Give again, word for word, every line below from the one that has "Click the Accounting System box icon" through the one that has "The image size is (1873, 917).", both included, and no others.

=== Data provided ===

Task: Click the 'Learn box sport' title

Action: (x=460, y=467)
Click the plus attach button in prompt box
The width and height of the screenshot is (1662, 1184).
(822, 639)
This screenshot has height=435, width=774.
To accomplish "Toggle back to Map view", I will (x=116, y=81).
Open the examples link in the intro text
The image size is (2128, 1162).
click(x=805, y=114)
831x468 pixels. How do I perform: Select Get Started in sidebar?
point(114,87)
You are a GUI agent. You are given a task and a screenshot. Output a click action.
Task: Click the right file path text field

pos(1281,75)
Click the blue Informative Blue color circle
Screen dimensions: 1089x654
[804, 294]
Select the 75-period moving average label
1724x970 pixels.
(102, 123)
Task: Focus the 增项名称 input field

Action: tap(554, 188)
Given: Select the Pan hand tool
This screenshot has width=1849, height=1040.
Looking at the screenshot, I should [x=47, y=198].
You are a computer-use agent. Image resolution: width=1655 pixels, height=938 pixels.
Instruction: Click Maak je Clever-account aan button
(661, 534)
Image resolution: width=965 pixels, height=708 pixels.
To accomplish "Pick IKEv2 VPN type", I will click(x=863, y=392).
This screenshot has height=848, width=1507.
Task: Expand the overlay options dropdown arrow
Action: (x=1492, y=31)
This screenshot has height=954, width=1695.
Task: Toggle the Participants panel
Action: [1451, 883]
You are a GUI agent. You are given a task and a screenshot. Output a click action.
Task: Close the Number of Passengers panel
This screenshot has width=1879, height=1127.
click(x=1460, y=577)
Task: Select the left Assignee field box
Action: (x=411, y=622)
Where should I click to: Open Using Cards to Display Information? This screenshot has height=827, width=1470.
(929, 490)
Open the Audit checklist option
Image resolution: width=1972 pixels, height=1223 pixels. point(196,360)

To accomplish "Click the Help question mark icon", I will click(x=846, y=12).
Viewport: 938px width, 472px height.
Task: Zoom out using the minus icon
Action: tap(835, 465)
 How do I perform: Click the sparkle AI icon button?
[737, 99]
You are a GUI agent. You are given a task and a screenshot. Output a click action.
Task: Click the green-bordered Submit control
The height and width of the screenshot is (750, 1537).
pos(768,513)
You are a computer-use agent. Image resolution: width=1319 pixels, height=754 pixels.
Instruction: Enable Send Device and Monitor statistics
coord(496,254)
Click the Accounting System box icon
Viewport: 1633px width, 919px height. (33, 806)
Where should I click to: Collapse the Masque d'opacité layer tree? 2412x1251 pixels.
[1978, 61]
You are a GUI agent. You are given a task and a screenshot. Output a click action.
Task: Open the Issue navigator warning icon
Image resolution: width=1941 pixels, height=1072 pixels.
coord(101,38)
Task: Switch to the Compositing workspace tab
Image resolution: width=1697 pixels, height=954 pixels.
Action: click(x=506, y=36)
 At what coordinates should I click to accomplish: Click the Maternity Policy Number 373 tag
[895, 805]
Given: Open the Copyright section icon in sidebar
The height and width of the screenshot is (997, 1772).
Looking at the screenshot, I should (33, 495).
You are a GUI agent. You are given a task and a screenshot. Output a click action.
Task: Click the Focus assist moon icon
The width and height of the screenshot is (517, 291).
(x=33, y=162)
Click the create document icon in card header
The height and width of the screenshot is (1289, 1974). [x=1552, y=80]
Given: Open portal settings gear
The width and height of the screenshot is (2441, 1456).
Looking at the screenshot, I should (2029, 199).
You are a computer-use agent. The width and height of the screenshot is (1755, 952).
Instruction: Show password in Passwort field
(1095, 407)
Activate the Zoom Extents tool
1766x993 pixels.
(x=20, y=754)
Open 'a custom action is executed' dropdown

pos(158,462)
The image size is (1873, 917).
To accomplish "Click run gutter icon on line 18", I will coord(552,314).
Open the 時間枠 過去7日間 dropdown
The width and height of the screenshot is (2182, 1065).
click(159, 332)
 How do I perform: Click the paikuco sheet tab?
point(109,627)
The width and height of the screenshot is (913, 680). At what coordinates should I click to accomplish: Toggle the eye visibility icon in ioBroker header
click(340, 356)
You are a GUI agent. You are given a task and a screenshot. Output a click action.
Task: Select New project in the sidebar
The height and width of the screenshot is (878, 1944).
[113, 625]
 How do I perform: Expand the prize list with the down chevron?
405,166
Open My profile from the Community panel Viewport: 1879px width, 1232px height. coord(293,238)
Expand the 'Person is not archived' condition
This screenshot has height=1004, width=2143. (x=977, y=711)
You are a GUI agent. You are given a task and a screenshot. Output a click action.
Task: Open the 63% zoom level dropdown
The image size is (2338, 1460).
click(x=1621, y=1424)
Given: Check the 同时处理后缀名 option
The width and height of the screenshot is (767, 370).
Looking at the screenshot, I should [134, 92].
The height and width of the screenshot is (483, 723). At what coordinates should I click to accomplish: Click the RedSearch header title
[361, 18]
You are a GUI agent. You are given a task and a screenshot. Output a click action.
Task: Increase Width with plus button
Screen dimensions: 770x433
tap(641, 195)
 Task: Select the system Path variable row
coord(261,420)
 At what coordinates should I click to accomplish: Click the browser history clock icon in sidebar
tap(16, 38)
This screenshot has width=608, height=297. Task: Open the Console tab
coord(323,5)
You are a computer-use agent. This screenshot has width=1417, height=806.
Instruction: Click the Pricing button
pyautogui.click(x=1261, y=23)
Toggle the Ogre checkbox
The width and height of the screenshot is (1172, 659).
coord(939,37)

===

[Solution]
Click the Accounting System box icon
Viewport: 1633px width, 919px height. (33, 806)
Where should I click to: Collapse the Masque d'opacité layer tree? 2412x1251 pixels.
[1978, 61]
You are a GUI agent. You are given a task and a screenshot. Output a click action.
Task: Open the Issue navigator warning icon
Image resolution: width=1941 pixels, height=1072 pixels.
coord(101,38)
Task: Switch to the Compositing workspace tab
Image resolution: width=1697 pixels, height=954 pixels.
Action: click(x=506, y=36)
 At what coordinates should I click to accomplish: Click the Maternity Policy Number 373 tag
[895, 805]
Given: Open the Copyright section icon in sidebar
The height and width of the screenshot is (997, 1772).
Looking at the screenshot, I should (33, 495).
You are a GUI agent. You are given a task and a screenshot. Output a click action.
Task: Click the Focus assist moon icon
The width and height of the screenshot is (517, 291).
(x=33, y=162)
Click the create document icon in card header
The height and width of the screenshot is (1289, 1974). [x=1552, y=80]
Given: Open portal settings gear
The width and height of the screenshot is (2441, 1456).
Looking at the screenshot, I should (2029, 199).
You are a computer-use agent. The width and height of the screenshot is (1755, 952).
Instruction: Show password in Passwort field
(1095, 407)
Activate the Zoom Extents tool
1766x993 pixels.
(x=20, y=754)
Open 'a custom action is executed' dropdown

pos(158,462)
The image size is (1873, 917).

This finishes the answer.